Heartbeats API Integration
**************************

1. Prerequisites
=================
* Run ranks using ``ft_launcher``. The command line is mostly compatible with ``torchrun``. 
* Pass the FT config to the ``ft_launcher``.

.. note::
   Some clusters (e.g., SLURM) use SIGTERM as a default method of requesting a graceful workload shutdown.
   It is recommended to implement appropriate signal handling in a fault-tolerant workload.
   To avoid deadlocks and other unintended side effects, signal handling should be synchronized across all ranks.

2. FT configuration
====================

Timeouts for fault detection need to be adjusted for each workload:
   * ``initial_rank_heartbeat_timeout`` should be long enough to allow for workload initialization.
   * ``rank_heartbeat_timeout`` should be at least as long as the longest possible interval between steps.

**Importantly, heartbeats are not sent during checkpoint loading and saving**, so the time for checkpoint-related operations should be taken into account.

Fixed timeout values can be used throughout the training runs, or timeouts can be calculated based on observed heartbeat intervals.  
`null` timeout values are interpreted as infinite timeouts.
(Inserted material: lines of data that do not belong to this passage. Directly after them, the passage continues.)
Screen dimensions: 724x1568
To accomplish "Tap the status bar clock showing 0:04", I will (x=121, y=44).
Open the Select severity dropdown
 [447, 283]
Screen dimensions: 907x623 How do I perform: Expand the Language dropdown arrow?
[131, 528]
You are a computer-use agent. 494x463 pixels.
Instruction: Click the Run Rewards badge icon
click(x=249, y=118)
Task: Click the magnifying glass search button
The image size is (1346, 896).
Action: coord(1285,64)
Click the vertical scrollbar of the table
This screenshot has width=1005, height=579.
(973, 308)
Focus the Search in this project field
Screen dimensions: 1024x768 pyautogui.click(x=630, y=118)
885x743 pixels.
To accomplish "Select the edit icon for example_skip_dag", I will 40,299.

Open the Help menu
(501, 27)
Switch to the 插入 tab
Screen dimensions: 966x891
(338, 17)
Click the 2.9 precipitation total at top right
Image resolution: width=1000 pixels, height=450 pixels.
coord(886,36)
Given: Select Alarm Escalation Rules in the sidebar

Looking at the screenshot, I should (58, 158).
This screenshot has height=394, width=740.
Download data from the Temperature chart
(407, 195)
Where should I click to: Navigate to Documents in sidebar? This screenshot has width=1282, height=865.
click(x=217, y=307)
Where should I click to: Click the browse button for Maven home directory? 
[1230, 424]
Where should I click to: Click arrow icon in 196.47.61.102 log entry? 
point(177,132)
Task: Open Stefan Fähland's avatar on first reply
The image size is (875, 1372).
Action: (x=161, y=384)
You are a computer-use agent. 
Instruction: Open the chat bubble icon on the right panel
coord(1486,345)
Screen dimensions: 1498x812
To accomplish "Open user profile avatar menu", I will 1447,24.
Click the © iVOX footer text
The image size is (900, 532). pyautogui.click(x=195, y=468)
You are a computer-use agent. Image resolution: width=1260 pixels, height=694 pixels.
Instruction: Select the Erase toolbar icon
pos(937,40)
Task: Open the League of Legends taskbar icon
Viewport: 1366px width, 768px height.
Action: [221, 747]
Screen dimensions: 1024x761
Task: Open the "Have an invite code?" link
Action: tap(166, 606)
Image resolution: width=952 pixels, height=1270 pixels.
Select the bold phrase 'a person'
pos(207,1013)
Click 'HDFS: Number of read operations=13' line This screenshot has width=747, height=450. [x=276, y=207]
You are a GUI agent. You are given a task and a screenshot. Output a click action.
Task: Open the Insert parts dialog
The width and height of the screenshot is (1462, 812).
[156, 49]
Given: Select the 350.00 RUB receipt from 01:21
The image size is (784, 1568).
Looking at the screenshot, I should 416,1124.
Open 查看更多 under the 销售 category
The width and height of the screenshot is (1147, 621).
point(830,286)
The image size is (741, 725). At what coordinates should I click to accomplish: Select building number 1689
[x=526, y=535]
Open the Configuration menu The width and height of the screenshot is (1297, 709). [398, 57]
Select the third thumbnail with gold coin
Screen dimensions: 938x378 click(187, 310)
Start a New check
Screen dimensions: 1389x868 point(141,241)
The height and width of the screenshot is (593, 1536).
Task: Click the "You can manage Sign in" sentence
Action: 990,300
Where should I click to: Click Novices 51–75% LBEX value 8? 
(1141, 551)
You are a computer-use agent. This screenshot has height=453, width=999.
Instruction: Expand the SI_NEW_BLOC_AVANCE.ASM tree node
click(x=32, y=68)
In such cases, values need to be calculated to make the FT usable.

.. note::
    When --ft-initial-rank-heartbeat-timeout and --ft-rank-heartbeat-timeout are not
    provided in the command-line arguments, the launcher defaults to FT's predefined values. These are
    not null/None; currently, the defaults are 60 minutes for --ft-initial-rank-heartbeat-timeout
    and 45 minutes for --ft-rank-heartbeat-timeout.

Configuration file example:

.. literalinclude:: ../../../../examples/fault_tolerance/fault_tol_cfg_heartbeats.yaml
   :language: yaml
   :linenos:


A summary of all FT configuration items can be found in :class:`nvidia_resiliency_ext.fault_tolerance.config.FaultToleranceConfig`

3. Integration with PyTorch workload code
============================================
1. Initialize a ``RankMonitorClient`` instance on each rank with ``RankMonitorClient.init_workload_monitoring()``.  
2. *(Optional)* Restore the state of ``RankMonitorClient`` instances using ``RankMonitorClient.load_state_dict()``.  
3. Periodically send heartbeats from ranks using ``RankMonitorClient.send_heartbeat()``.
4. *(Optional)* After a sufficient range of heartbeat intervals has been observed, call ``RankMonitorClient.calculate_and_set_hb_timeouts()`` to estimate timeouts.  
5. *(Optional)* Save the ``RankMonitorClient`` instance's ``state_dict()`` to a file so that computed timeouts can be reused in the next run.
6. Shut down ``RankMonitorClient`` instances using ``RankMonitorClient.shutdown_workload_monitoring()``.

Please refer to the :doc:`../examples/train_ddp_heartbeats` for an implementation example.